What is required ▸
Exact copies of all the records below should be returned.

Records shown ▸
= = =
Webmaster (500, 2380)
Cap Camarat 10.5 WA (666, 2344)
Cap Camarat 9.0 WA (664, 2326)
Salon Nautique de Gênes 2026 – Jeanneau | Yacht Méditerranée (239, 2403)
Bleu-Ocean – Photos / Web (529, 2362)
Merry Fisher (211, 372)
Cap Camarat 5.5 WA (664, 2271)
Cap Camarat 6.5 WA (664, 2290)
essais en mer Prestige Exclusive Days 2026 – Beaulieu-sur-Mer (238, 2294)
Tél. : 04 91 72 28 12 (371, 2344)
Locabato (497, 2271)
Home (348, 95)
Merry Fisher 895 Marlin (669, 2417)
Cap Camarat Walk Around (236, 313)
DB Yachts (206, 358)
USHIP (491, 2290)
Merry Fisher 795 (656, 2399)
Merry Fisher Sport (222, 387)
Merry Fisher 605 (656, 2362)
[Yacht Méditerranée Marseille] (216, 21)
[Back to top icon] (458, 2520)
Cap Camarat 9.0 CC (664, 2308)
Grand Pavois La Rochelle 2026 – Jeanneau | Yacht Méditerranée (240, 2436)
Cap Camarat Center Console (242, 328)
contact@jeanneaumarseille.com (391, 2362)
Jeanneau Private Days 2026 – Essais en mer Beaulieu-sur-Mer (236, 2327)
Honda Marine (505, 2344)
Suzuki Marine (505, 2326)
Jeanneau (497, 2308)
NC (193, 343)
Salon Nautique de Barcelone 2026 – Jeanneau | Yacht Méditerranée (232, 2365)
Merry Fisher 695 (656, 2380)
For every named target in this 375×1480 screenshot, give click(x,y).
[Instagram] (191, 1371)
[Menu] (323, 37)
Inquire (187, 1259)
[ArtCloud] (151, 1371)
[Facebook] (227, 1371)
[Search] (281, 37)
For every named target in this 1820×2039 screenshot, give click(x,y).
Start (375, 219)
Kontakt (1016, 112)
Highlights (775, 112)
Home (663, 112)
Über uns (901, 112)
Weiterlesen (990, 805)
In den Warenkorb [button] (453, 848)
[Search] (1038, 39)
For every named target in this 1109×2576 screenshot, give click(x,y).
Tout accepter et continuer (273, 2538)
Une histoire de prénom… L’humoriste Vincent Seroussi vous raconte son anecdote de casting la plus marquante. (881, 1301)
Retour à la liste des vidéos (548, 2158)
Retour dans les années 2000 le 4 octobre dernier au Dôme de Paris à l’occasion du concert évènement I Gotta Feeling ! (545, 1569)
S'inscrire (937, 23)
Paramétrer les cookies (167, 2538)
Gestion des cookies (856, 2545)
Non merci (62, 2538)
= = =
Task answer ▸
Webmaster (500, 2380)
Cap Camarat 10.5 WA (666, 2344)
Cap Camarat 9.0 WA (664, 2326)
Salon Nautique de Gênes 2026 – Jeanneau | Yacht Méditerranée (239, 2403)
Bleu-Ocean – Photos / Web (529, 2362)
Merry Fisher (211, 372)
Cap Camarat 5.5 WA (664, 2271)
Cap Camarat 6.5 WA (664, 2290)
essais en mer Prestige Exclusive Days 2026 – Beaulieu-sur-Mer (238, 2294)
Tél. : 04 91 72 28 12 (371, 2344)
Locabato (497, 2271)
Home (348, 95)
Merry Fisher 895 Marlin (669, 2417)
Cap Camarat Walk Around (236, 313)
DB Yachts (206, 358)
USHIP (491, 2290)
Merry Fisher 795 (656, 2399)
Merry Fisher Sport (222, 387)
Merry Fisher 605 (656, 2362)
[Yacht Méditerranée Marseille] (216, 21)
[Back to top icon] (458, 2520)
Cap Camarat 9.0 CC (664, 2308)
Grand Pavois La Rochelle 2026 – Jeanneau | Yacht Méditerranée (240, 2436)
Cap Camarat Center Console (242, 328)
contact@jeanneaumarseille.com (391, 2362)
Jeanneau Private Days 2026 – Essais en mer Beaulieu-sur-Mer (236, 2327)
Honda Marine (505, 2344)
Suzuki Marine (505, 2326)
Jeanneau (497, 2308)
NC (193, 343)
Salon Nautique de Barcelone 2026 – Jeanneau | Yacht Méditerranée (232, 2365)
Merry Fisher 695 (656, 2380)
For every named target in this 375×1480 screenshot, give click(x,y).
[Instagram] (191, 1371)
[Menu] (323, 37)
Inquire (187, 1259)
[ArtCloud] (151, 1371)
[Facebook] (227, 1371)
[Search] (281, 37)
For every named target in this 1820×2039 screenshot, give click(x,y).
Start (375, 219)
Kontakt (1016, 112)
Highlights (775, 112)
Home (663, 112)
Über uns (901, 112)
Weiterlesen (990, 805)
In den Warenkorb [button] (453, 848)
[Search] (1038, 39)
For every named target in this 1109×2576 screenshot, give click(x,y).
Tout accepter et continuer (273, 2538)
Une histoire de prénom… L’humoriste Vincent Seroussi vous raconte son anecdote de casting la plus marquante. (881, 1301)
Retour à la liste des vidéos (548, 2158)
Retour dans les années 2000 le 4 octobre dernier au Dôme de Paris à l’occasion du concert évènement I Gotta Feeling ! (545, 1569)
S'inscrire (937, 23)
Paramétrer les cookies (167, 2538)
Gestion des cookies (856, 2545)
Non merci (62, 2538)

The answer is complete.